[Problem to work on] Please copy the entries below word for word, leaving out any image.

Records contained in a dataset
---+---
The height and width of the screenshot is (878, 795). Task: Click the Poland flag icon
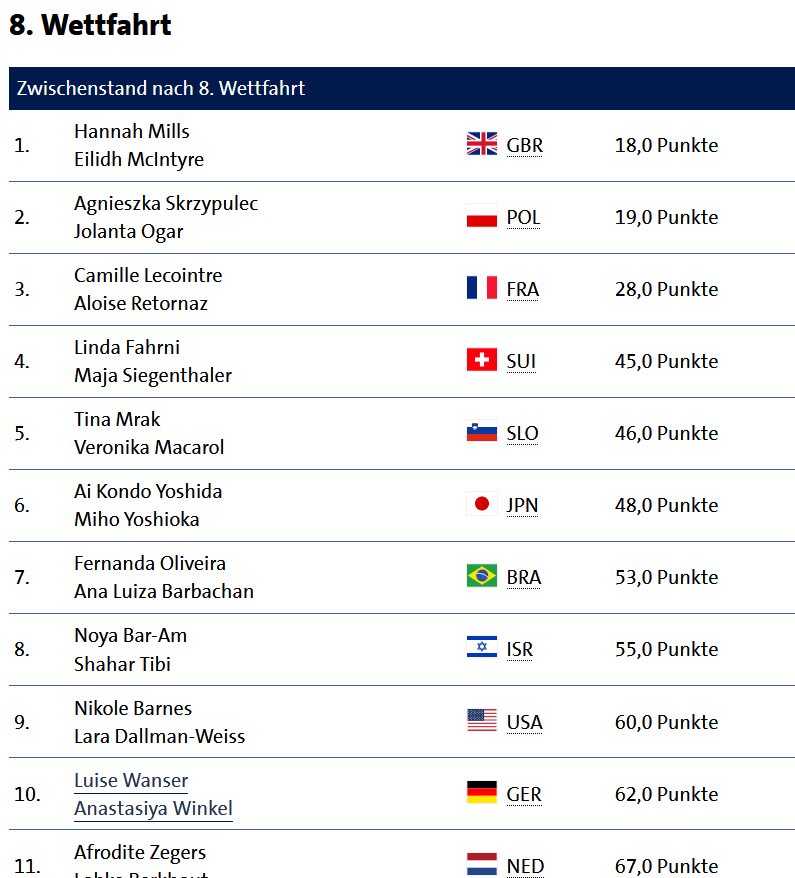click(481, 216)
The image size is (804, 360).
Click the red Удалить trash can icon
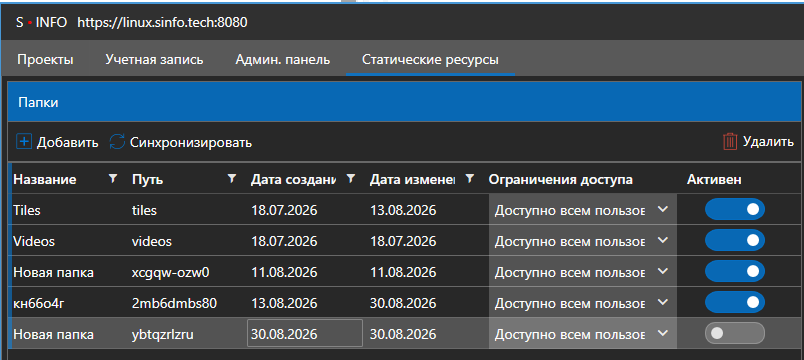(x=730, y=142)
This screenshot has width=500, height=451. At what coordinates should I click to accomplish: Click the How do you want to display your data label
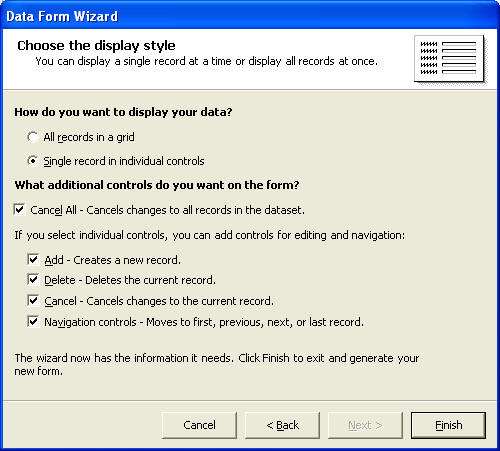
---+---
[Exercise answer]
The height and width of the screenshot is (878, 795). Task: Click the Poland flag icon
click(481, 216)
The image size is (804, 360).
Click the red Удалить trash can icon
(x=730, y=142)
This screenshot has width=500, height=451. At what coordinates should I click to accomplish: Click the How do you want to display your data label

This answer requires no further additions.